Меня самого с возрастом как-то незаметно перестали называть в очередях сначала пареньком, а затем уже и молодым человеком. Довольно пышной шевелюре, которой я в юности очень гордился, пришла на смену плешь стареющего рокера. Недостаток растительности на макушке пришлось компенсировать её наличием на лице, отпустив стилизованную бородку от лидера “Galaxy Hunter”. Обращение «вы» стало привычнее приятельского «ты», ибо официальное окружение с годами численно подавило собою окружение дружеское. И, конечно, был пройден многолетний путь от шофера ГАЗ-52 и охранника Сбербанка до учителя в школе, где я окончательно и нашёл своё настоящее место.

Двадцать один год. Ровно столько лет я, хоть и болел иногда, но никогда не лежал в стационарах и уже был уверен, что мои больничные университеты позади, если не навсегда, то хотя бы до старости.

Так бы, наверное, и было, если бы в октябре 2014 года чёрт не угораздил меня грохнуться на гололёде и серьёзно сломать ногу. Итог — две госпитализации в центр Илизарова, две операции с установкой аппарата и семь месяцев на костылях.

Мне приходилось ранее бывать в РНЦ им. Илизарова, тогда ещё КНИИЭКОТе, но только в качестве посетителя. Там когда-то лежал мой друг, там перенёс сложнейшую операцию мой отец. И я не ждал, ни гадал, что придётся познакомиться с этой больницей, как пациенту. Да ещё так серьёзно и надолго. За семь месяцев полупостельного режима в стационаре и дома я чуть плоским не сделался, как камбала. Опасался даже, что и глаза переползут на одну сторону головы, как у этой рыбины.

В тот осенний октябрьский вечер меня, лежавшего на обледенелой дороге со сломанной ногой, по моему звонку подобрал на машине отец. В «скорой» мне сделали снимок и сразу экстренно направили в илизаровский центр. Вёз меня туда тоже отец. Глубокой ночью, по страшному гололёду на трассе. Вёл машину со скоростью 40-50 километров в час. Устроил я ему весёлую ночку: ночёвку в машине на территории РНЦ и потом не менее опасную дорогу обратно.

Травматологических отделений в РНЦ несколько, они нумеруются порядковыми номерами. Первые четыре специализируются на том, что люди ломают чаще всего — на конечностях. Кроме того, в их сферу деятельности входят и лечение переломов ключиц. Так что в первой травматологии, куда я попал, каждый четвёртый был с таким же увечьем, как и я.

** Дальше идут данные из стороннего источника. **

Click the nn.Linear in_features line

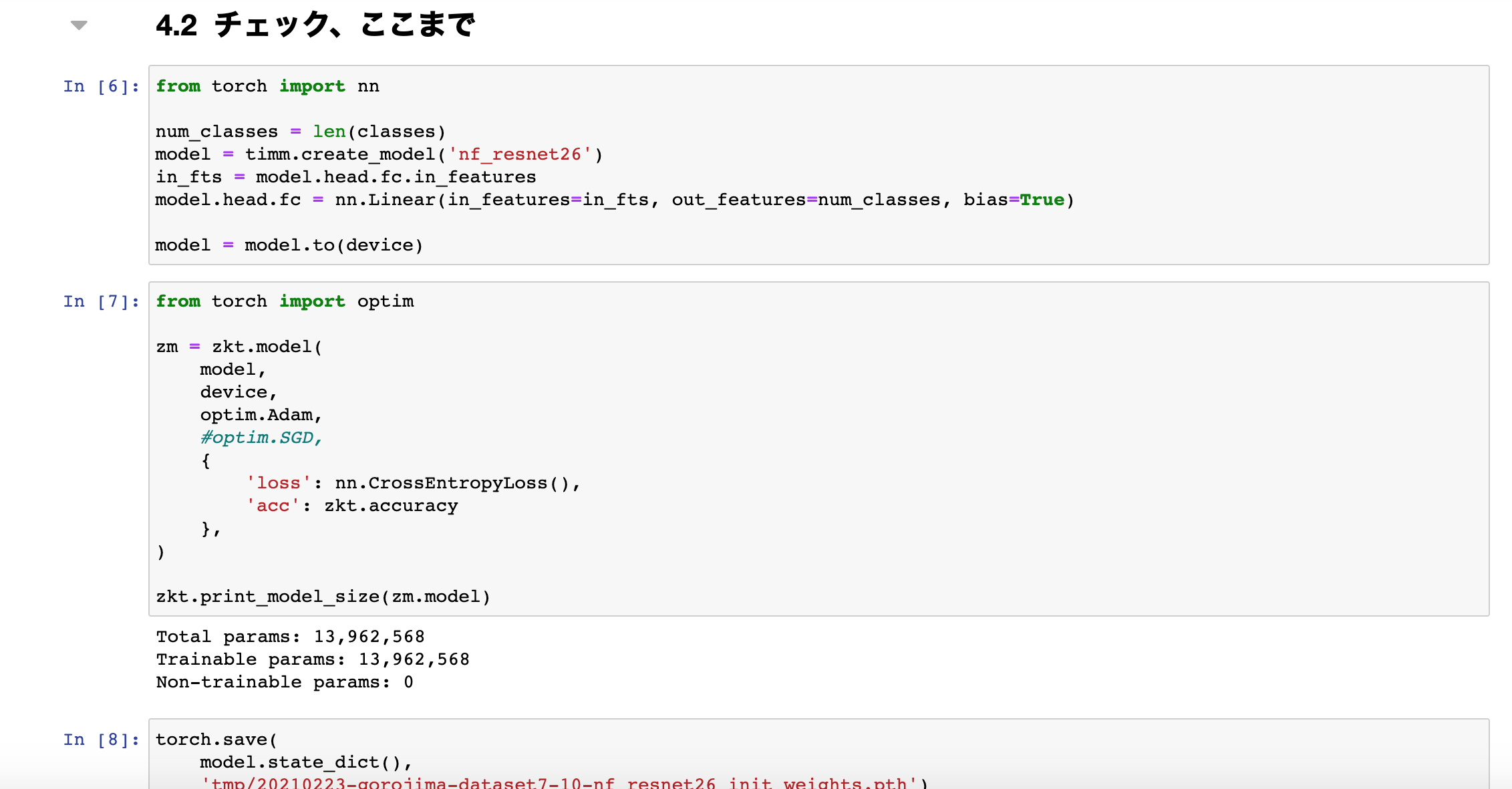click(x=615, y=200)
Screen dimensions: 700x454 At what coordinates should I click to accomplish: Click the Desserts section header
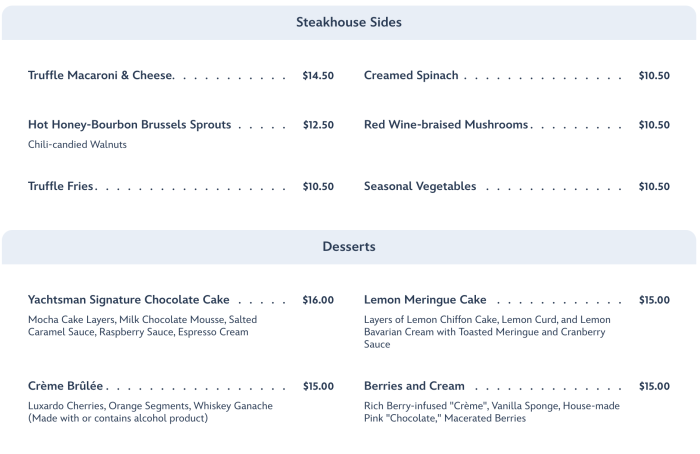tap(349, 246)
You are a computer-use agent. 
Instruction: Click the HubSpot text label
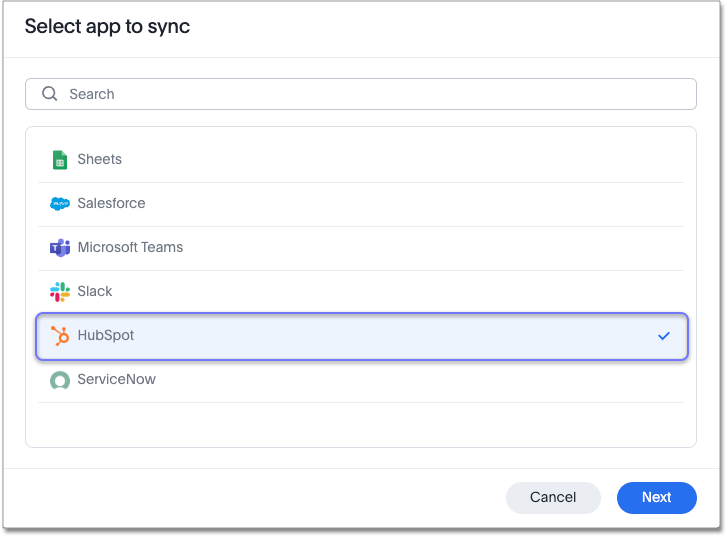pyautogui.click(x=106, y=335)
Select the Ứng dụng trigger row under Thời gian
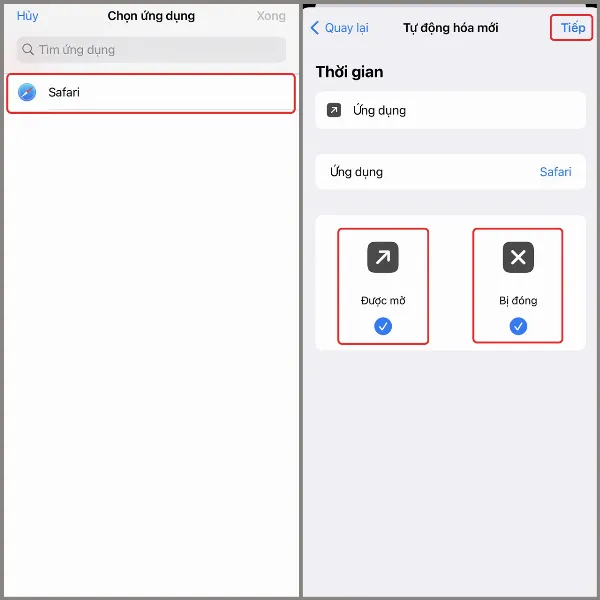This screenshot has width=600, height=600. pyautogui.click(x=450, y=110)
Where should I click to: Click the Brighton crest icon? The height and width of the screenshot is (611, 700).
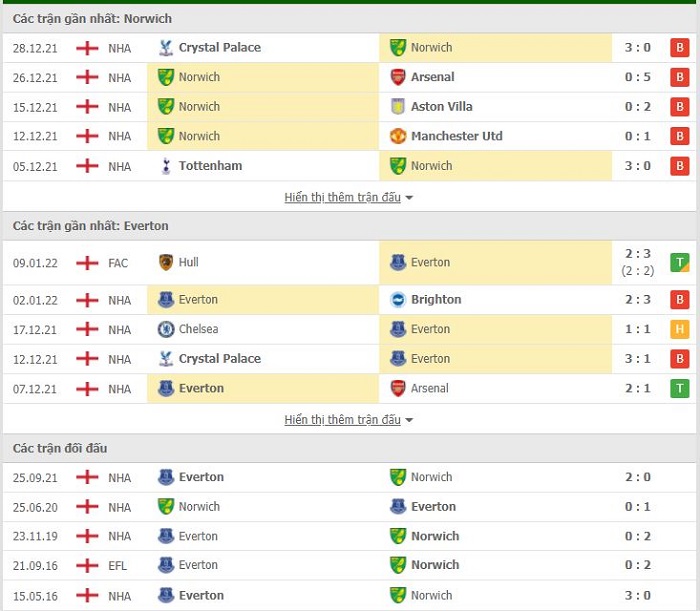(x=398, y=299)
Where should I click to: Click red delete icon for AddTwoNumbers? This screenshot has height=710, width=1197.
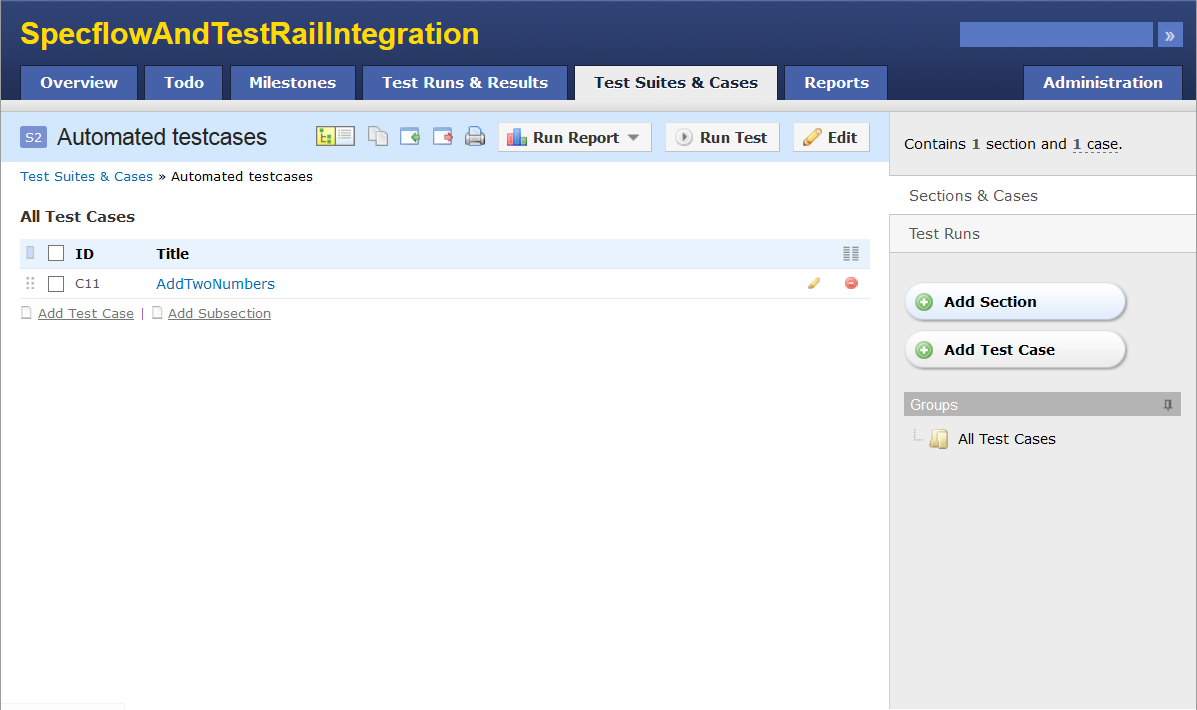point(851,283)
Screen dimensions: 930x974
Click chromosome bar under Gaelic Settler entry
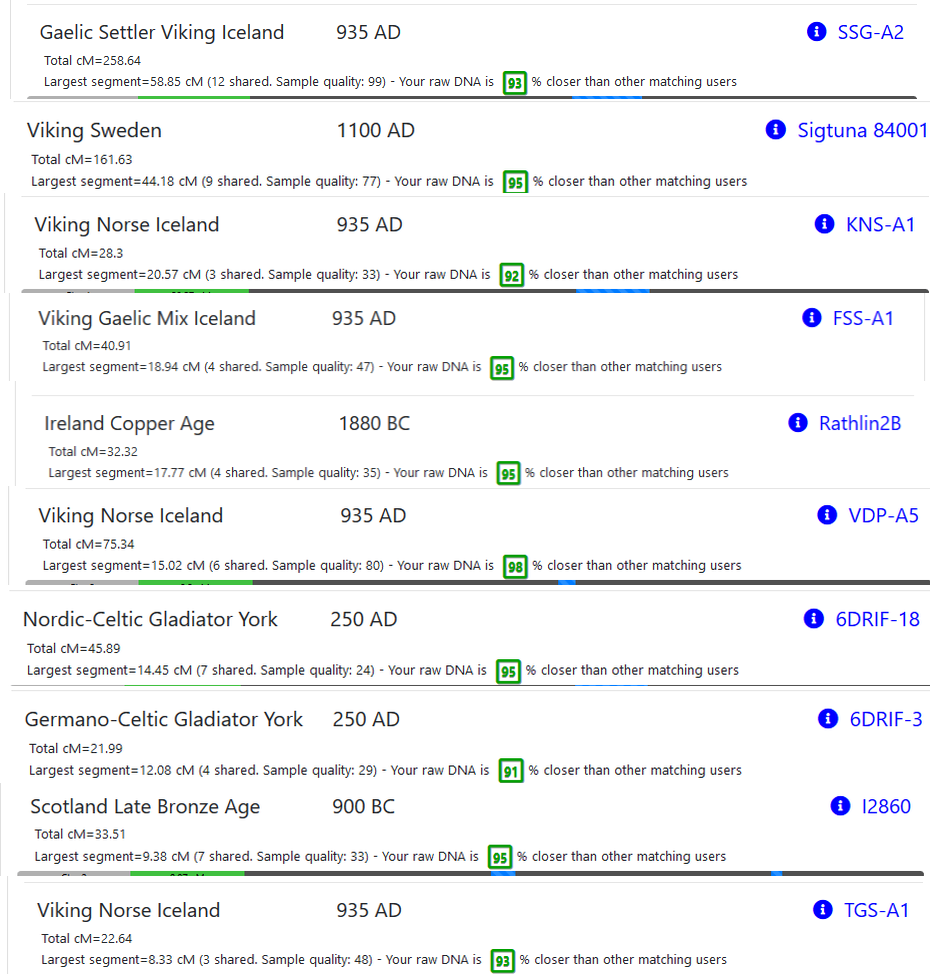472,98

В палату меня привезли на коляске. Костылей у меня сначала не было — только трость, захваченная из дому, — поэтому первые дни я практически был лишён возможности ходить. Хорошо, что там в каждой палате свой санузел, и я до него был в состоянии допрыгать, чтобы умыться и почистить зубы.

Наутро, когда я, проснувшись, перезнакомился со своими сопалатниками. Один из них, Костя, молодой парень, постоянно похохатывающий по поводу и без повода, всплеснул здоровой рукой:

— Хе! Надо же! А я думаю: откуда ты взялся? — Он заговорщически понизил голос. — Меня-то выписывают завтра. Ну, и это... Мы тут с дружком решили вчера... Надо же отметить-то! Ещё потом в другое отделение пошли. А сегодня утром просыпаюсь, глядь! — ты на свободной кровати спишь. — Костя театрально вытаращил глаза. — Ё моё! У меня первая мысль, сразу: бляха-муха, мы где были-то вчера? Мы откуда этого мужика взяли-то? Он кто, ваще? Как его щас будить? И чо врачу скажем, когда она на обход придёт?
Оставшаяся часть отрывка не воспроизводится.